Deepmala 13 – Indian Science and Technology in the 21st Century

Our policy on science and technology would have to be directed along five lines. The first priority will be to use the great powers of science and technology to meet the basic human needs particularly taking note of locale-specific situations; these would relate to food, health, water, energy, employment, shelter etc. The second would be to use science and technology to create wealth, both by enterprises as well as by individual Indian entrepreneurs. The third would be to embark on a major thrust in emerging knowledge based areas such as informatics, biotechnology, new and renewable energy sources, new materials and environment-related programmes. In all of these. India can make a major headway and surge ahead of the rest of the world and use this position to its advantage in the global technological scenario. The fourth relates to strategic areas, where for love or for money, technologies will not be available to us. This would involve nuclear energy, defence research and space science and technologies. Fortunately, we have built self-reliance and enormous capabilities over the past few decades in all these areas.

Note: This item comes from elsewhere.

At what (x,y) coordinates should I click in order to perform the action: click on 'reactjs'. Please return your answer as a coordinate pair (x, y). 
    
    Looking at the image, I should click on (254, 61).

What is our stock-in-trade? The world acknowledges the high calibre of Indian scientists, engineers and technologies. The obvious proof of this is the fact that while products of few other Indian enterprises command international prestige and price, the products of our higher educational institutions are in great demand internationally. The contribution of Indians to the growth of science and technology in developed countries has been widely appreciated. Can we not then garner all these energies and contribute to building the new India in a TEAM INDIA spirit? We certainly can. But for this to happen will also need to ensure that the finest minds, who seek to work on what excites them most, are provided with the environment and opportunity to pursue their interests with the fullest zeal. The government has the prime responsibility to create a great leveraging by using the large base of highly trained manpower created by its institutions of higher learning. The Indian hopes of the next millennium will have to be pinned on this rich resource.